実田は鶴之丞の屋敷から、まっすぐ人力車を飛ばさせた。向かう先は、菖蒲の師であり、彼自身も長年の取引がある静代師範の屋敷だった。

「静代殿、ご無沙汰いたしております」
「まぁ!実田様ではございませんか!
どうぞどうぞ、お上がりくださいな」

静代は、菖蒲が嫁ぐ前以来の実田の訪問を心から歓迎した。
要件は応対した門下生から聞いており、菖蒲の件について相談したいとのこと。

しかし、実田の話を聞くにつれ、その顔色を青ざめさせていった。

「蔵での療養……?!それは…家元がそこまで非道なことを…?」

「おふみさんが仰ってたので間違いないかと…。
静代殿は何か気付いたり気になっていたことは?」

「あの子は、あの日から一度も稽古場に来ていないのです。家元からは、『体調不良が長引いている』と追い返されていて少し気になっていたんですが……」

静代は付き人としていつも仕事先について行っていた梅子にも、お使いだと向かわせたが門前払いだったようで、中の様子が解らず心配で仕方なかったのだ。

「あの子は、…菖蒲は大丈夫なの?」

実田は重く首を横に振った。

「静代殿。あの様子では、菖蒲さんは病だけでなく、命の危機に瀕しています。あそこは、療養どころか、冷たい土蔵です。今は季節柄寒い日が続く。一刻も早くあの子をなんとか助け出さなければ、手遅れになります」

実田の訴えに、静代は深く頷いた。彼女はすぐに立ち上がると、流派の維持という理性の枷を外した。

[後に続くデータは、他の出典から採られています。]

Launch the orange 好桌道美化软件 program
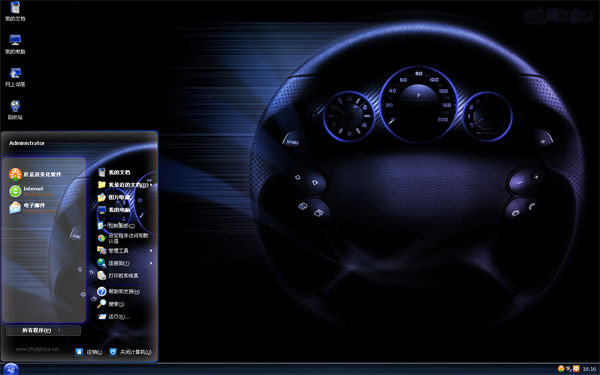The width and height of the screenshot is (600, 375). coord(35,174)
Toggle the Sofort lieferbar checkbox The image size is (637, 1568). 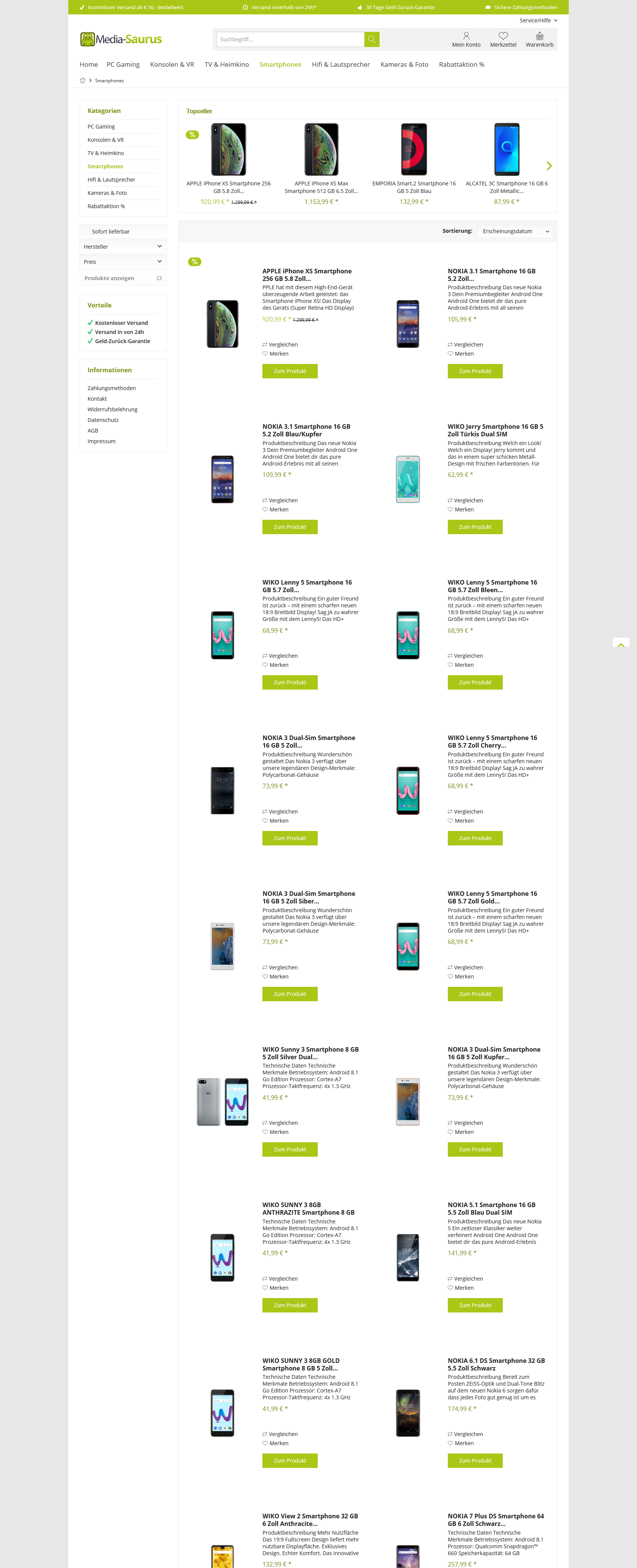point(87,231)
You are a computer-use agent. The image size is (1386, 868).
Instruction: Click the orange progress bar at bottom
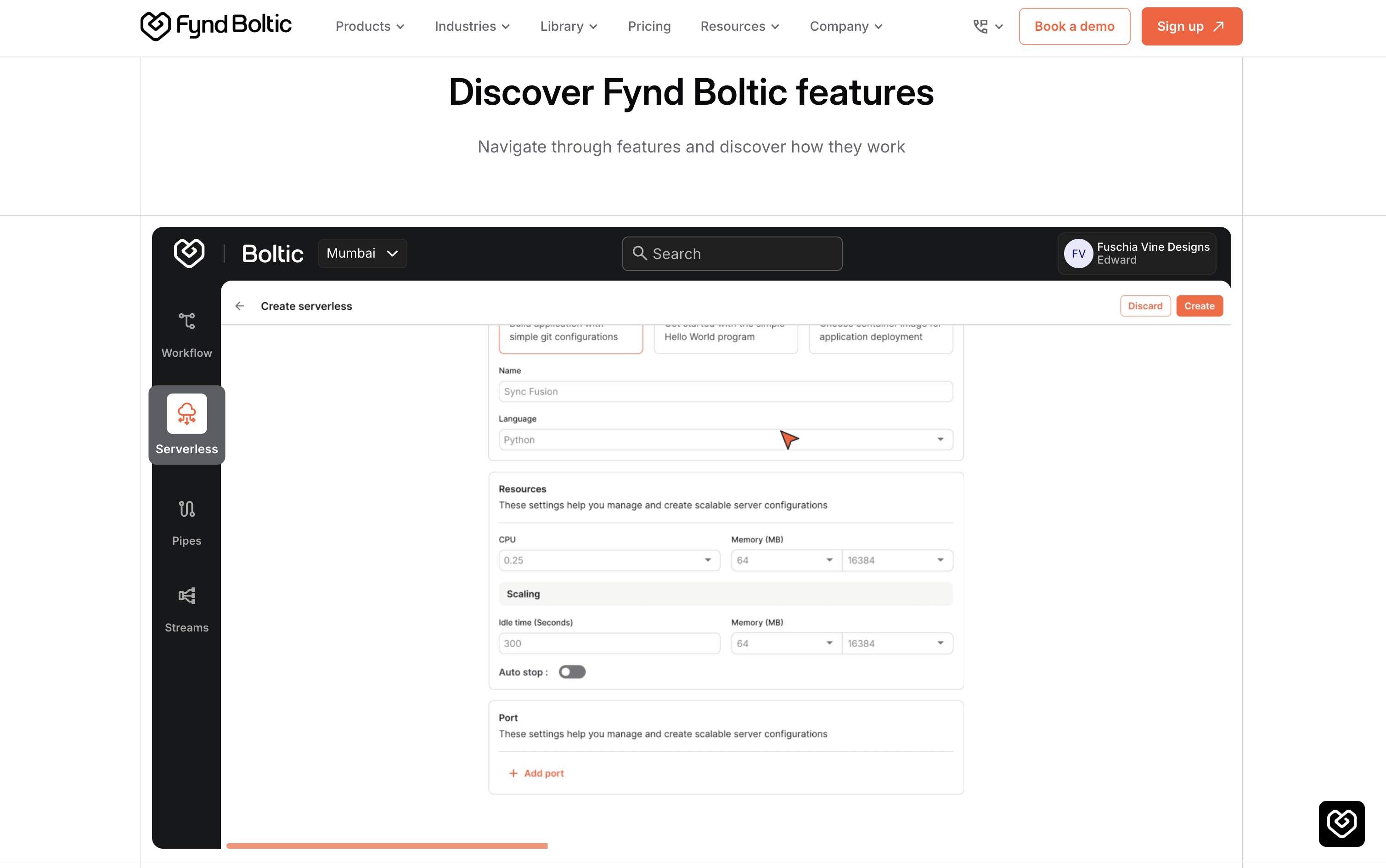pos(387,845)
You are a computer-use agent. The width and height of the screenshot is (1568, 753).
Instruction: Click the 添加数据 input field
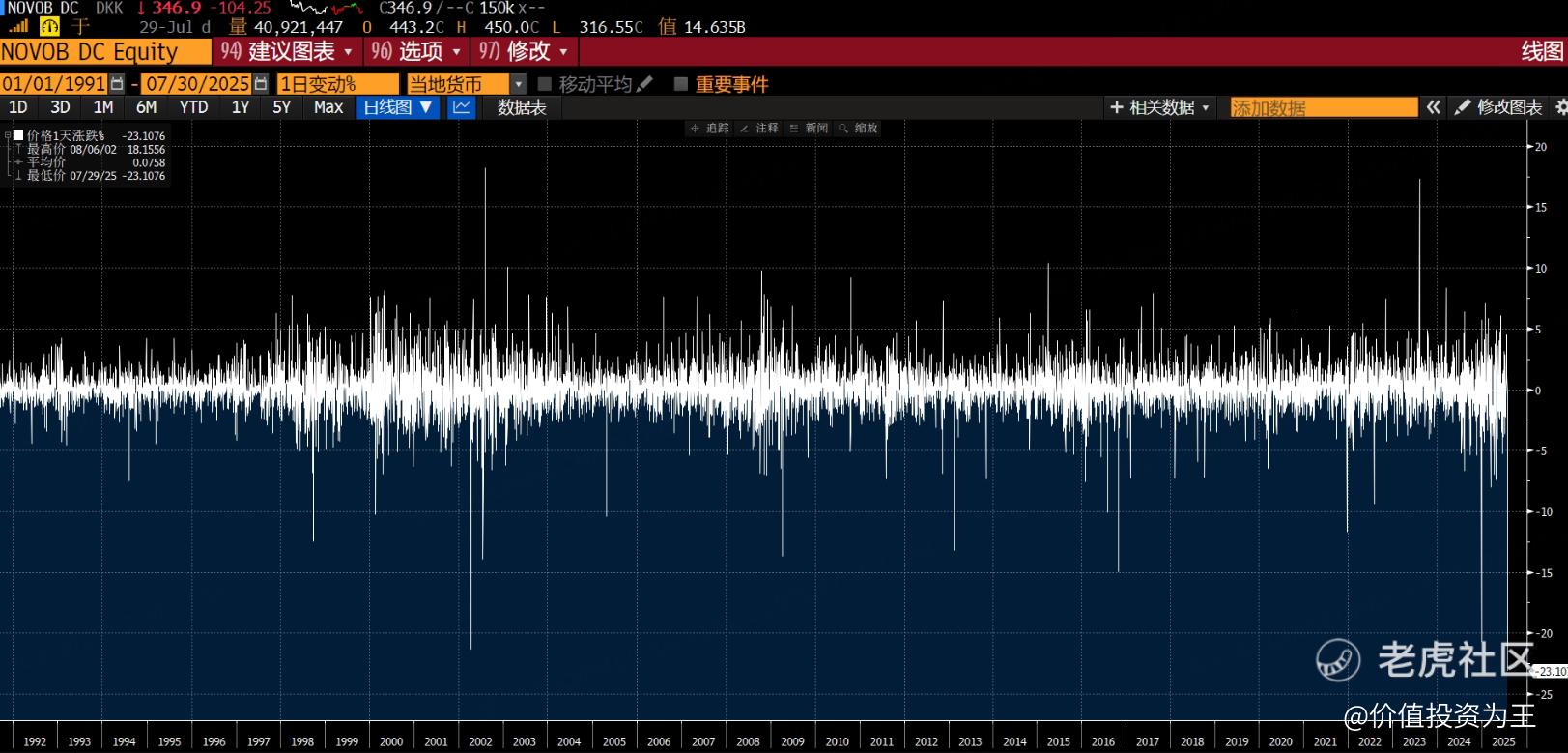[1323, 107]
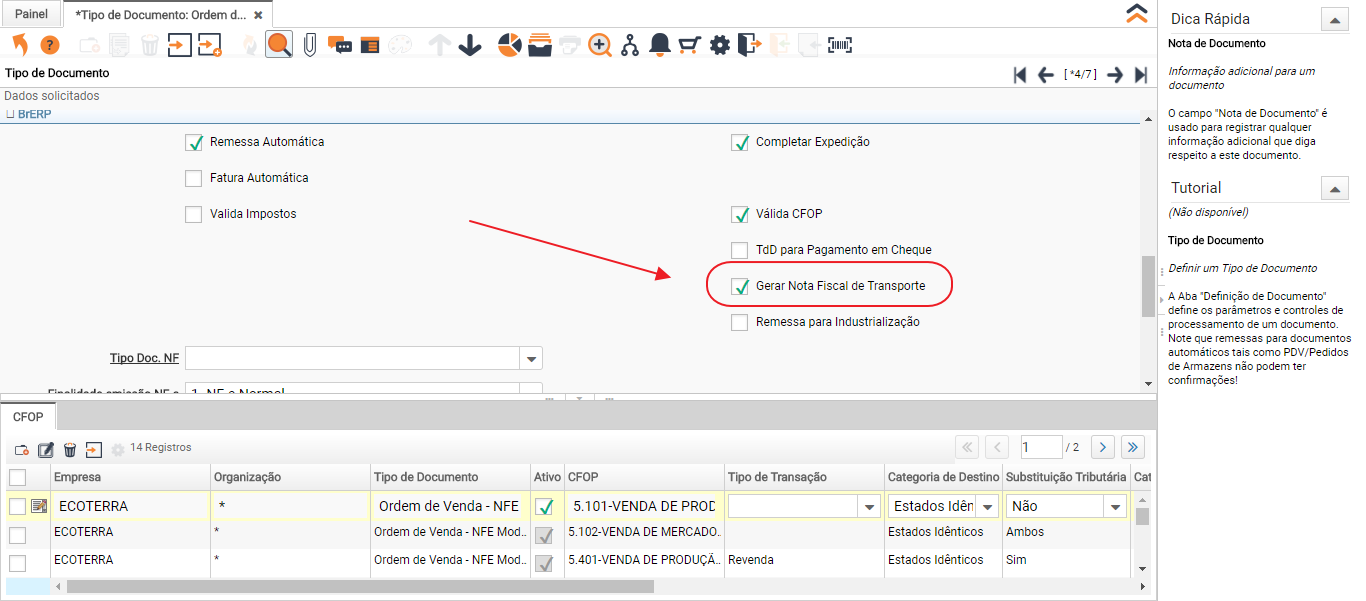Collapse the Dica Rápida panel
Screen dimensions: 1366x601
click(1335, 19)
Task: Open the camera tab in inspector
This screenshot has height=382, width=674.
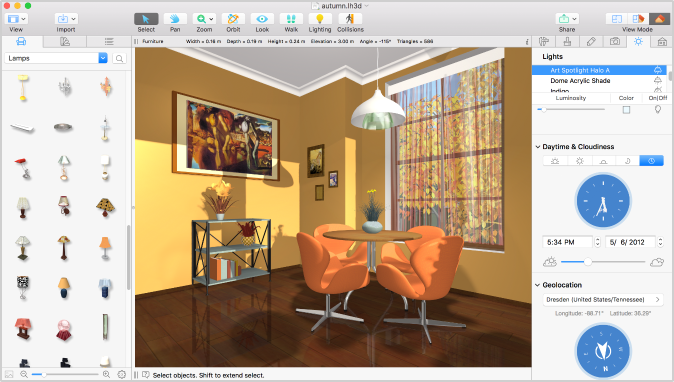Action: click(615, 41)
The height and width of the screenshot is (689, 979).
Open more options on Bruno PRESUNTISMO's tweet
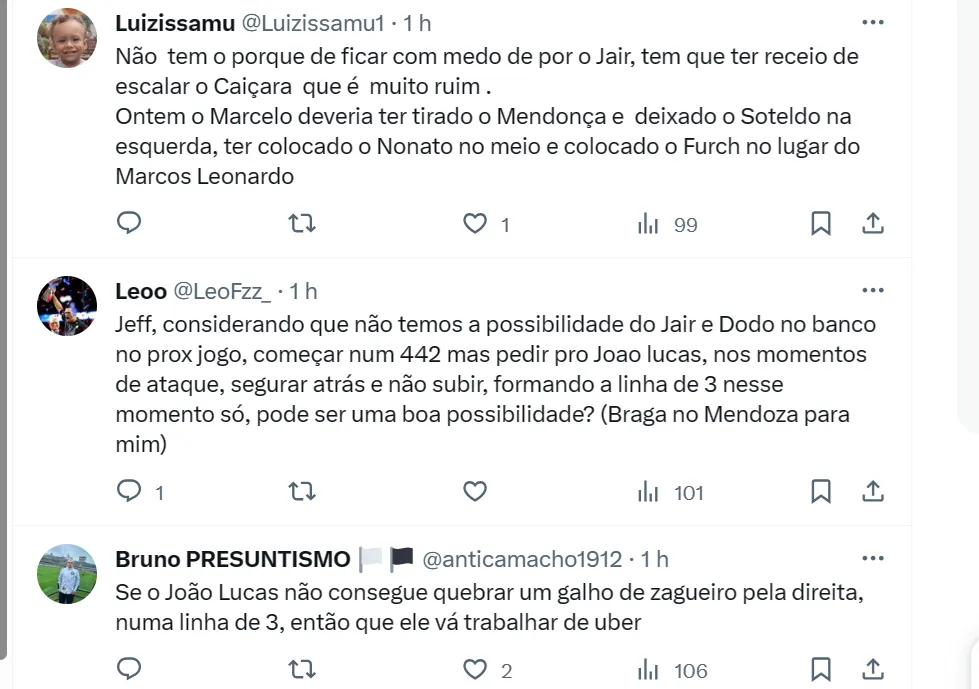(872, 559)
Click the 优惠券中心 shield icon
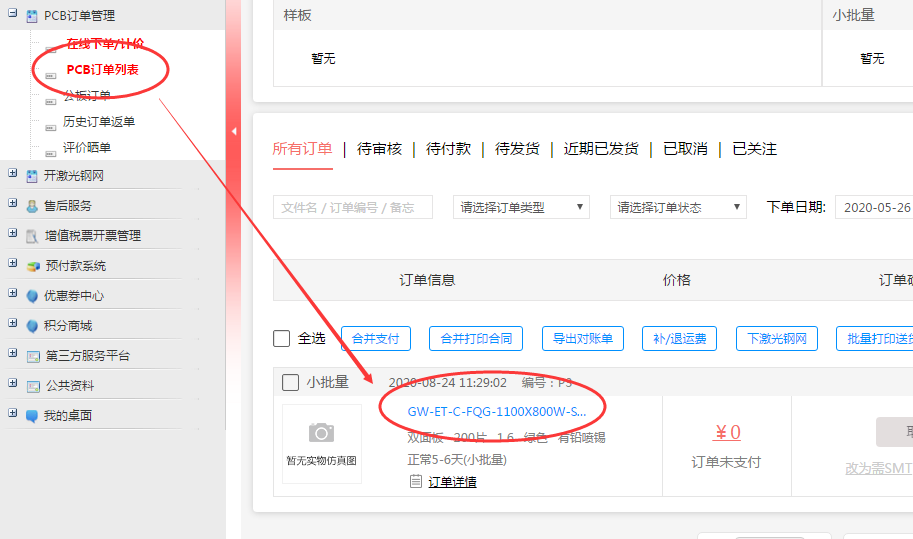 pos(33,296)
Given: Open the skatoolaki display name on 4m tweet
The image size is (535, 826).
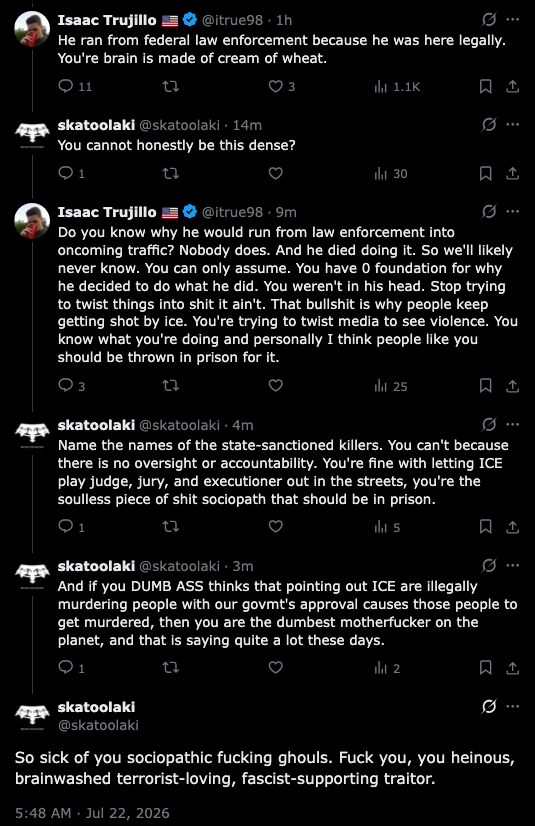Looking at the screenshot, I should 96,425.
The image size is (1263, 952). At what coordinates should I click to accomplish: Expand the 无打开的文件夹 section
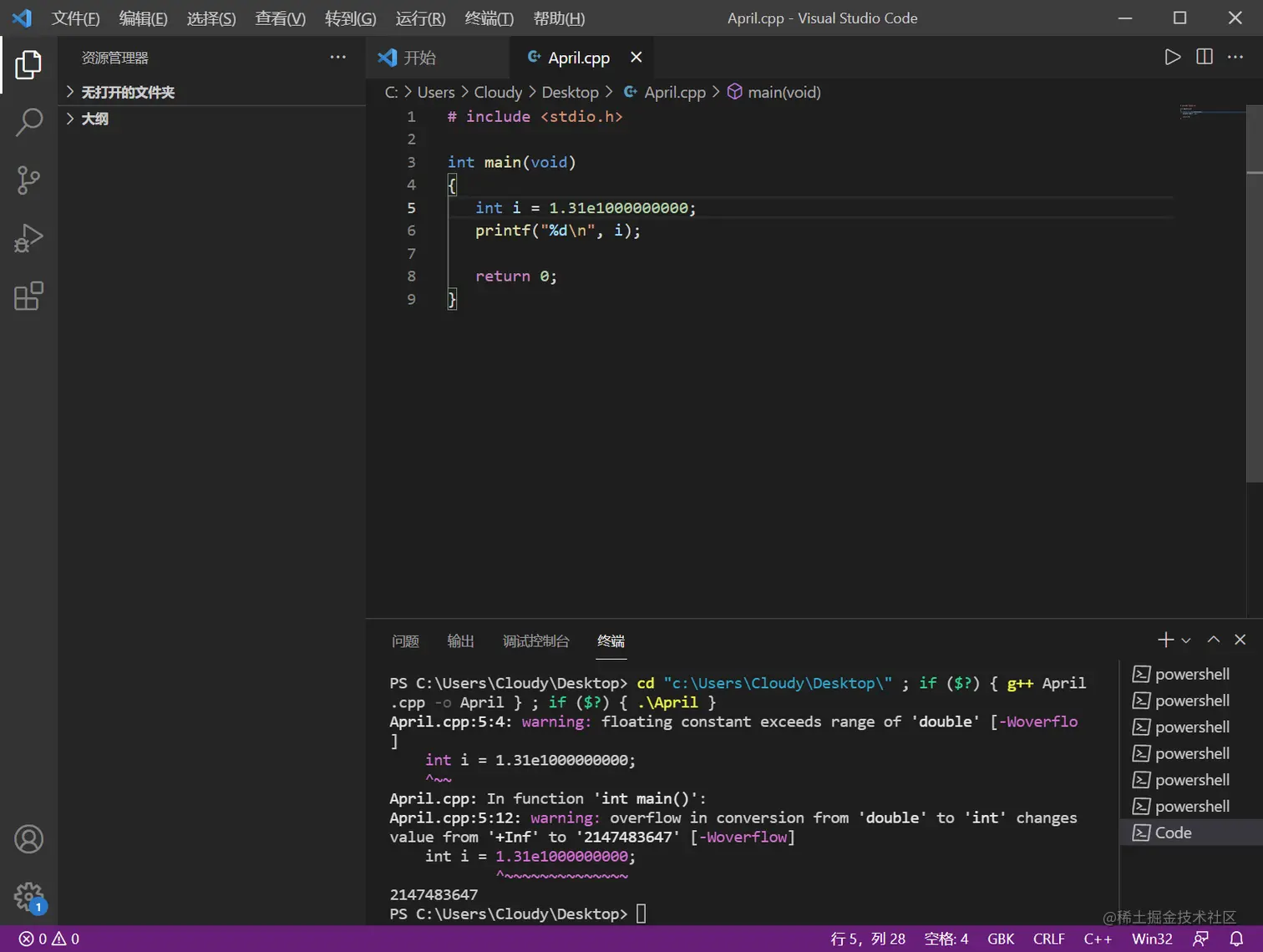[x=127, y=92]
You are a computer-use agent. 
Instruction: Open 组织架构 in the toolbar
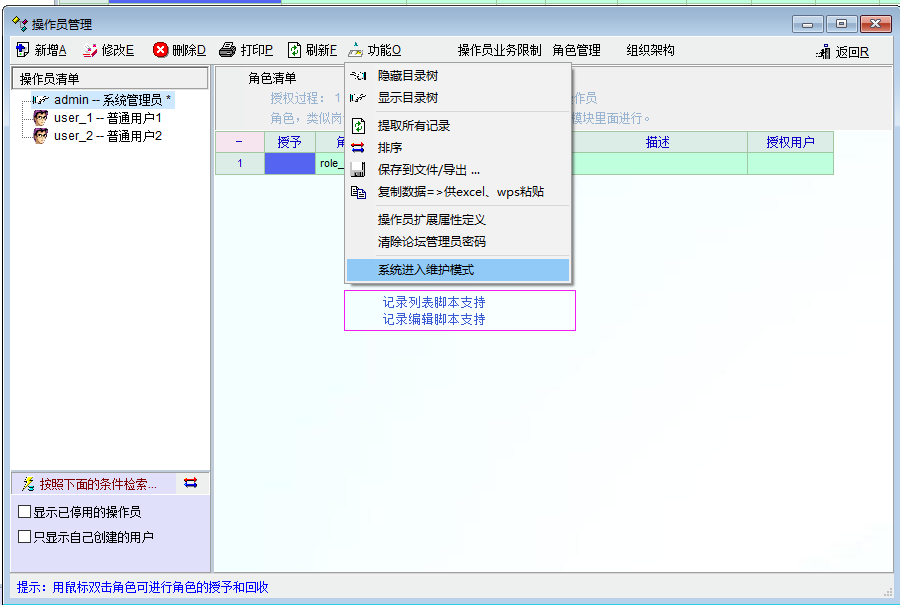tap(650, 50)
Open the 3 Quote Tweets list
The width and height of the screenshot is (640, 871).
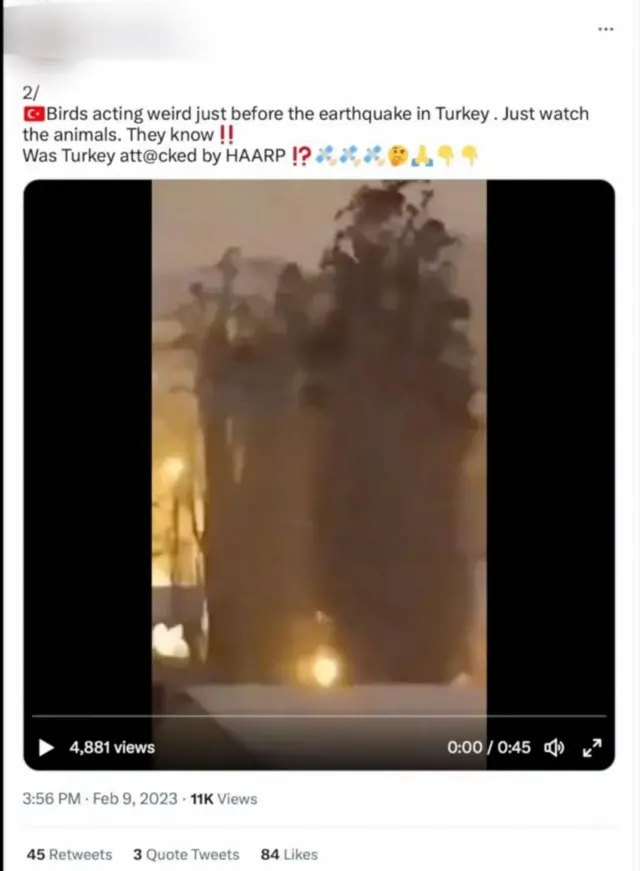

「実田様。わたしはもう、あの子を家元の犠牲に捨て置くことはできません。なんとしても鶴之丞と対峙して、あの子を連れ戻したい…」

「それはわたしも同じだ思いだ。幾分か鶴之丞殿の悪い噂は聞いてはいたが、前まではしっかりと理性があった。しかし、近頃に聞く評判や、先ほど直接お会いしたところ、それももうない。あの家元では静代殿と菖蒲さんが大事に守ってきた流派が汚されてしまうと、部外者ではあるが思っているんだ」

実田が、ずっと鶴之丞や彼女たちが守る流派について内に秘めて思っていたことを吐露した。

静代も、最近感じる違和感に名をつけられたような感覚にある種の覚悟が生まれた。